◆ Problem ◆
Where a line holds the word "resolution", copy it from the records.

◆ Data in this exercise ◆
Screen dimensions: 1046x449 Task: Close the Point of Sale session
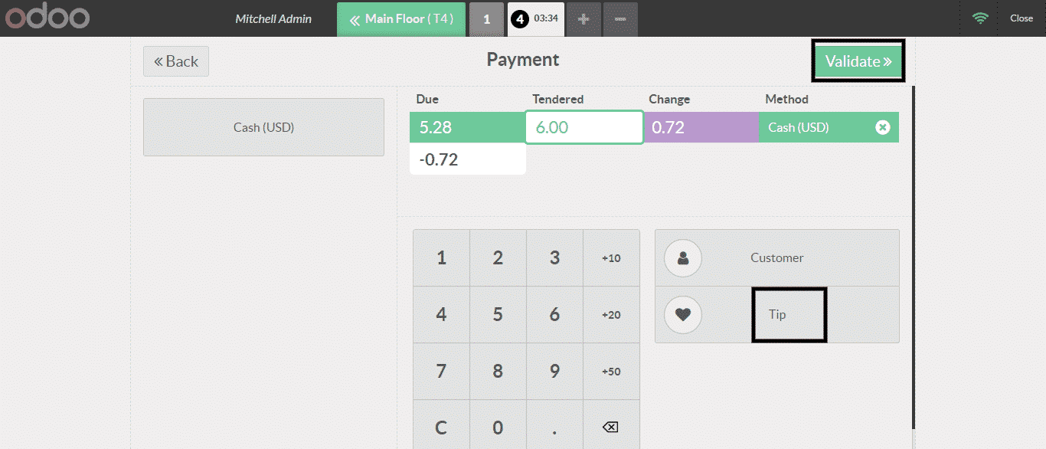1021,18
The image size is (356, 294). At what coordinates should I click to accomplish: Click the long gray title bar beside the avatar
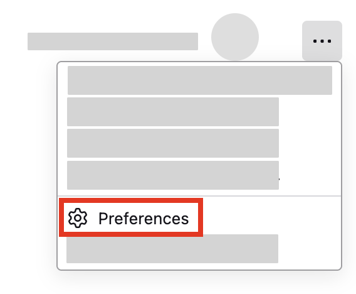[113, 41]

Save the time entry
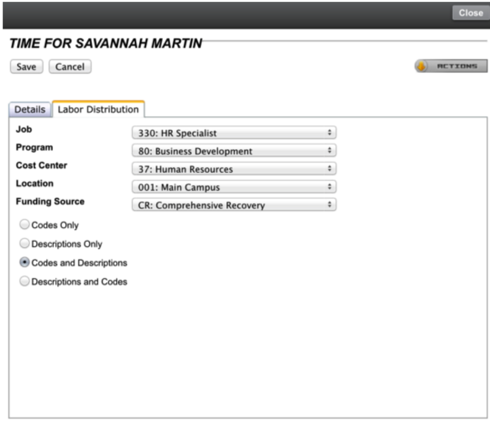[27, 67]
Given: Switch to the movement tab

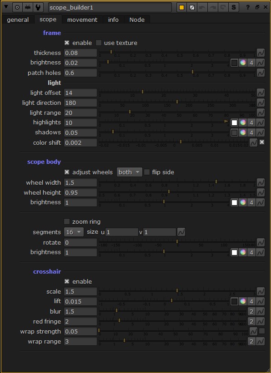Looking at the screenshot, I should point(82,20).
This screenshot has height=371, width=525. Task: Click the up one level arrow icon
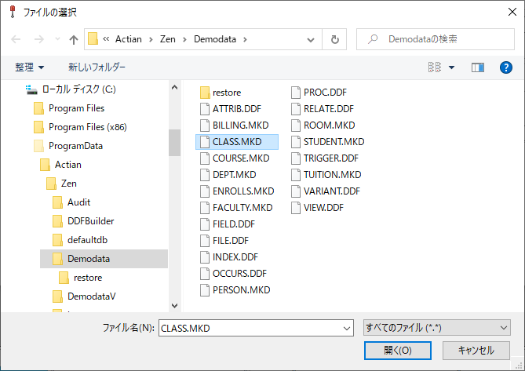[74, 39]
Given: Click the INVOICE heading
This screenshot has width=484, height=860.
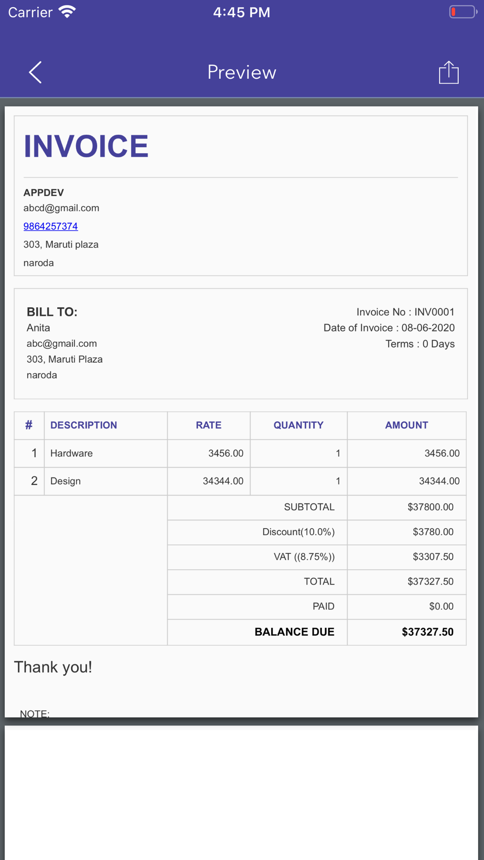Looking at the screenshot, I should coord(86,146).
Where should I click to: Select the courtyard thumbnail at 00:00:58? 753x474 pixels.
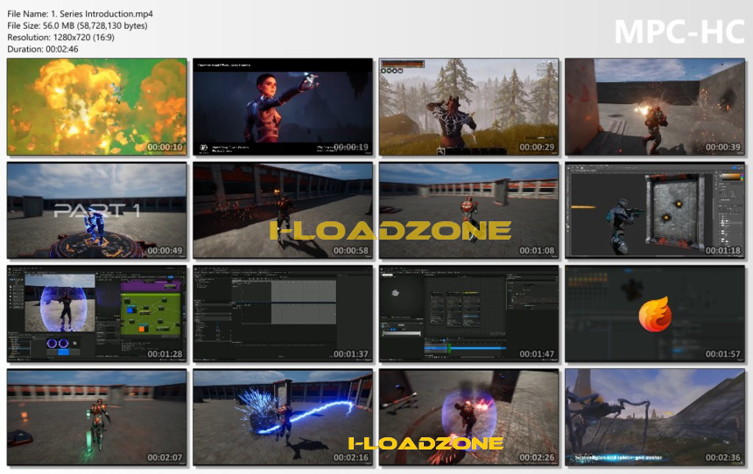tap(283, 211)
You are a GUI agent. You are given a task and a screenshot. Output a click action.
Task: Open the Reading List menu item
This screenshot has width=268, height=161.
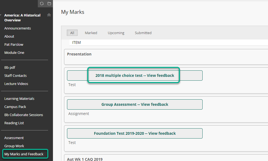coord(14,123)
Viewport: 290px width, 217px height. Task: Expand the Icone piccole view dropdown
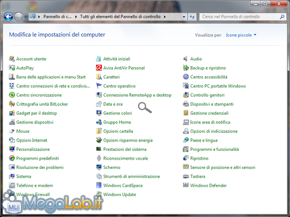tap(241, 35)
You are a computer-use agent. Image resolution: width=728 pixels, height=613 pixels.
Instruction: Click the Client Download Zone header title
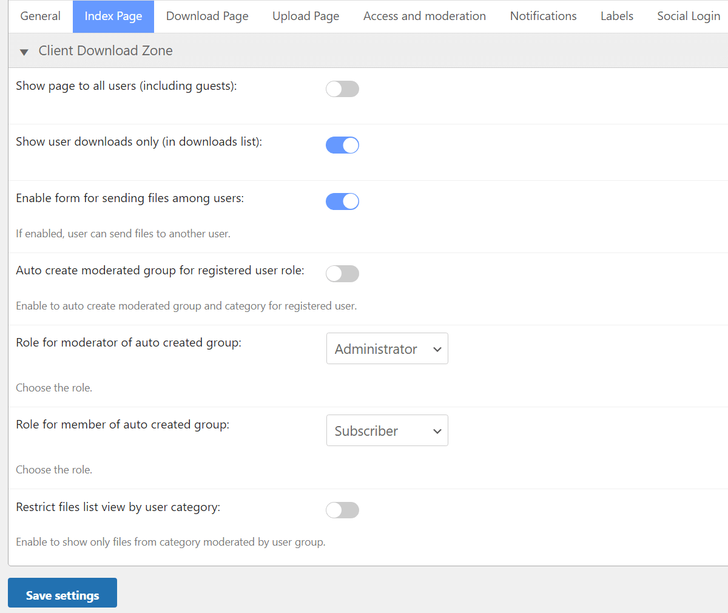click(x=106, y=51)
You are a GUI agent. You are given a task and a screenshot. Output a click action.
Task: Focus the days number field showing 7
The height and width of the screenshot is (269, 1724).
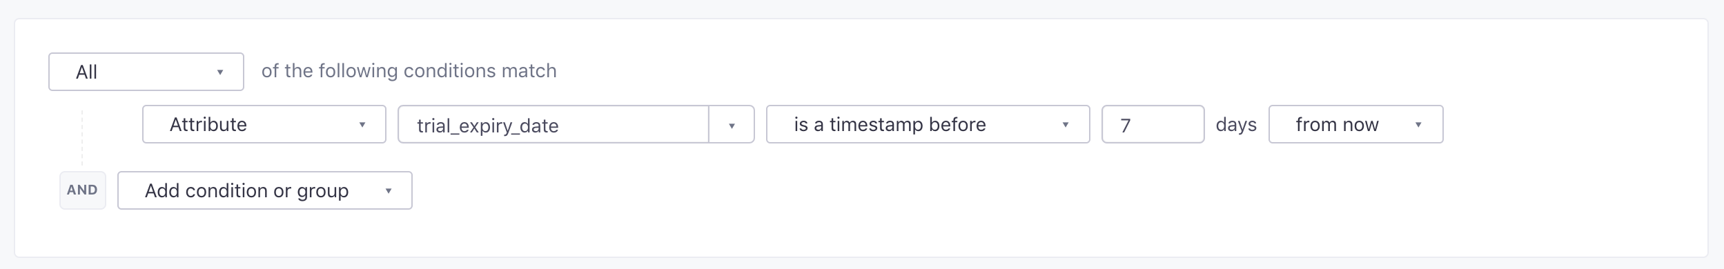click(x=1153, y=124)
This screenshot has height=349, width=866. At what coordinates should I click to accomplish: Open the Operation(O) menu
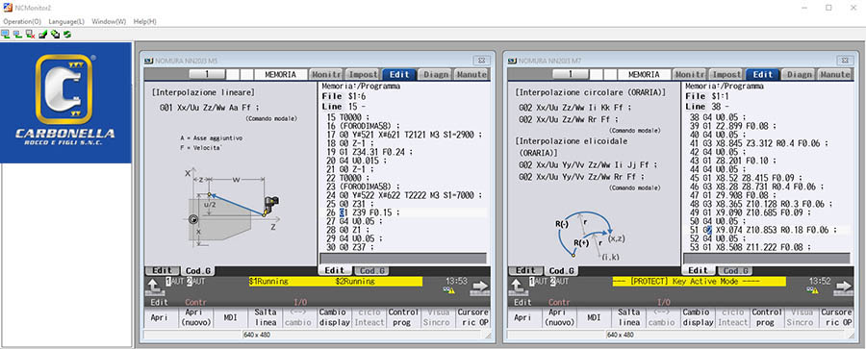[x=22, y=21]
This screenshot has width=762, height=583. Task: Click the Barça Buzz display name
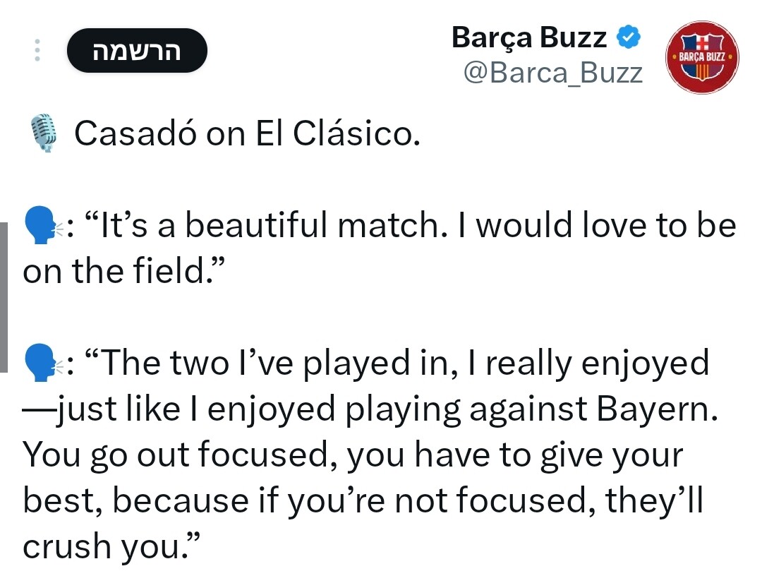(x=528, y=37)
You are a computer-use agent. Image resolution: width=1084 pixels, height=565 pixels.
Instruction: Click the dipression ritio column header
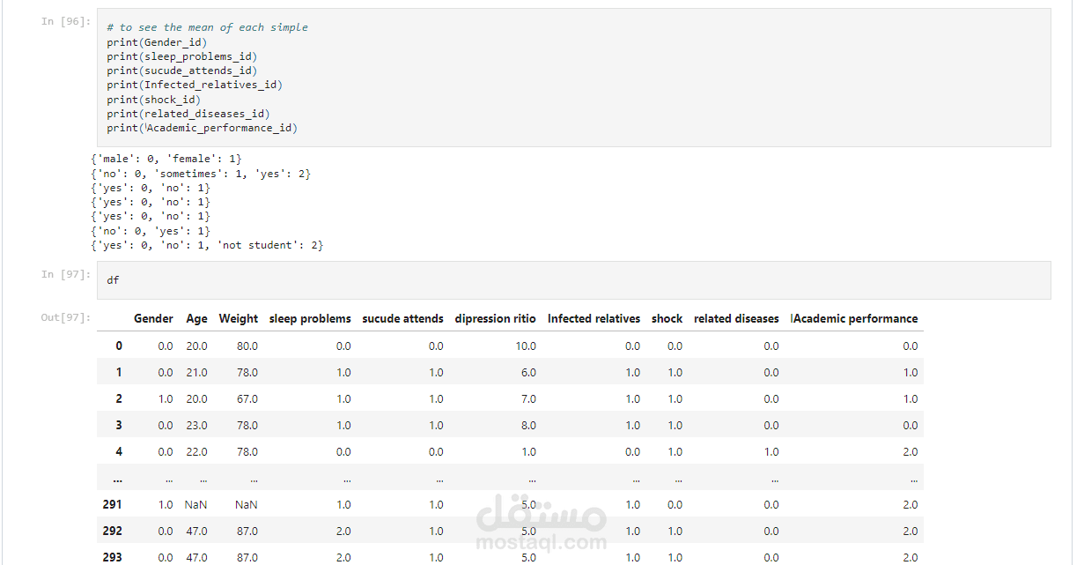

◆ Solution for this problem ◆
You are a computer-use agent. Image resolution: width=728 pixels, height=613 pixels.
You are a computer-use agent. Image resolution: width=1084 pixels, height=565 pixels.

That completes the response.